Ce matin, je rentrais de l'hôtel à pieds, dans le froid humide de ce début de journée. Il était 7h et quart. Je n'avais quasiment pas fermé l'œil de la nuit, et me sentais un peu ivre de fatigue. Presque personne dans les rues, si ce n'est une femme tenant un parapluie sous une pluie invisible.
Je pensais à Arnaud, et m'installais dans ces pensées sur l'enseignement comme dans un lit douillet. Le souvenir de méditations en sa présence ne faisait qu'accroître cette sensation d'enveloppement lumineux et chaud. Finis le froid, l'humidité glaçante, le sommeil... Un paisible silence imprégnait tout, et je voyais Arnaud m'expliquer les formules de Swamiji sur la vigilance. J'acquiesçais intérieurement, approuvant solennellement l'importance capitale de cette pratique sur la voie.
Quand tout à coup une voiture, arrivant par derrière, klaxonna trois fois à ma hauteur : juste pour me surprendre, me faire peur.
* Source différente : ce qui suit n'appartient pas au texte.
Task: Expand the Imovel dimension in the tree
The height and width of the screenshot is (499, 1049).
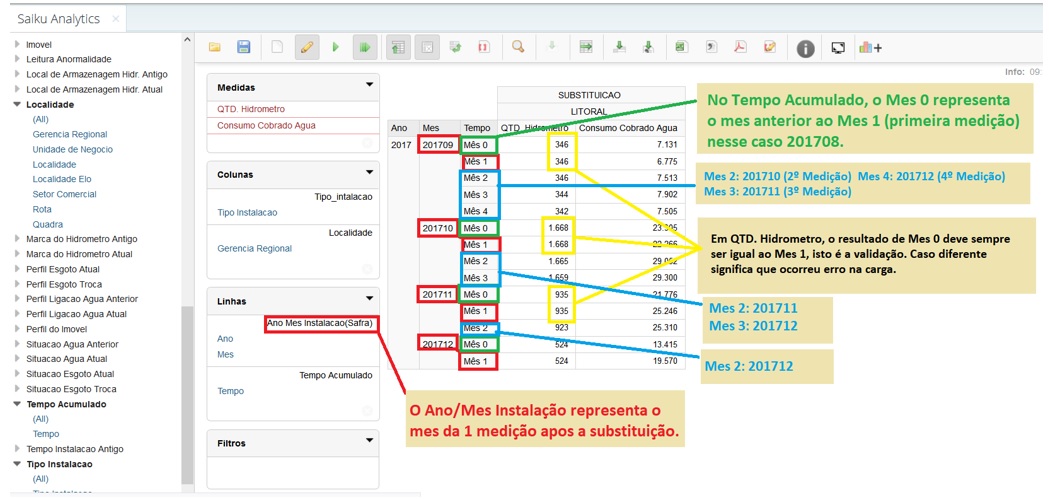Action: (17, 45)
En fait, ça a bien marché. Je ne l'avais même pas entendue arriver.
Je n'en suis pas sûr parce que j'étais vraiment immergé, mais ne crois pas avoir beaucoup sursauté ; toutefois, j'ai sensiblement rentré les épaules, mon sang s'est glacé du bas vers le haut et j'ai lentement tourné la tête vers les occupants, tout en reprenant mes esprits difficilement. La voiture s'éloignait tandis qu'en moi je les remerciais avec mépris : "très drôle, z'avez qu'ça à foutre ?".
Puis immédiatement j'ai repensé à Arnaud... Alors je l'ai remercié de m'avoir donné cette leçon de vigilance. Pranam.